- What is required: Replicate the data exactly, every line included.

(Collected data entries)
*****

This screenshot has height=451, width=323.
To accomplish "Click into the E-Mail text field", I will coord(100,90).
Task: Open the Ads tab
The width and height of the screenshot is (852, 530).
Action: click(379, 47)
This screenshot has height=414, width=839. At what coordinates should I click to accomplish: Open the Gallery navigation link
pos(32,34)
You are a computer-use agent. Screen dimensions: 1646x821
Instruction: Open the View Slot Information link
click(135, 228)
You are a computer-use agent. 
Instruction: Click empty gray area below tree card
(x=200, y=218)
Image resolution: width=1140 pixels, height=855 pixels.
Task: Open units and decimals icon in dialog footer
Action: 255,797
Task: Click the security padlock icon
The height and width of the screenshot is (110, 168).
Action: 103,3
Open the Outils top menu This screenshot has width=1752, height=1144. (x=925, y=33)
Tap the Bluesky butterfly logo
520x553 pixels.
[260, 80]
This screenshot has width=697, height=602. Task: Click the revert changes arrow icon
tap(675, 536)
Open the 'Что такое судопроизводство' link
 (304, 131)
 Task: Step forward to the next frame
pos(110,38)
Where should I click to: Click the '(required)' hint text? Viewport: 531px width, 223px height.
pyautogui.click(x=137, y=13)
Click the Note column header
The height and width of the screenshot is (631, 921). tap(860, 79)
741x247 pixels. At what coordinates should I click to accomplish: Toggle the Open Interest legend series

*****

- Response to the task:
This screenshot has height=451, width=323.
To accomplish "Click into the E-Mail text field", I will coord(100,90).
Task: Open the Ads tab
The width and height of the screenshot is (852, 530).
Action: click(379, 47)
This screenshot has height=414, width=839. At what coordinates should I click to accomplish: Open the Gallery navigation link
pos(32,34)
You are a computer-use agent. Screen dimensions: 1646x821
Instruction: Open the View Slot Information link
click(135, 228)
You are a computer-use agent. 
Instruction: Click empty gray area below tree card
(x=200, y=218)
Image resolution: width=1140 pixels, height=855 pixels.
Task: Open units and decimals icon in dialog footer
Action: 255,797
Task: Click the security padlock icon
The height and width of the screenshot is (110, 168).
Action: 103,3
Open the Outils top menu This screenshot has width=1752, height=1144. (x=925, y=33)
Tap the Bluesky butterfly logo
520x553 pixels.
[260, 80]
This screenshot has width=697, height=602. Task: Click the revert changes arrow icon
tap(675, 536)
Open the 'Что такое судопроизводство' link
 (304, 131)
 Task: Step forward to the next frame
pos(110,38)
Where should I click to: Click the '(required)' hint text? Viewport: 531px width, 223px height.
pyautogui.click(x=137, y=13)
Click the Note column header
The height and width of the screenshot is (631, 921). tap(860, 79)
741x247 pixels. At what coordinates should I click to accomplish: Toggle the Open Interest legend series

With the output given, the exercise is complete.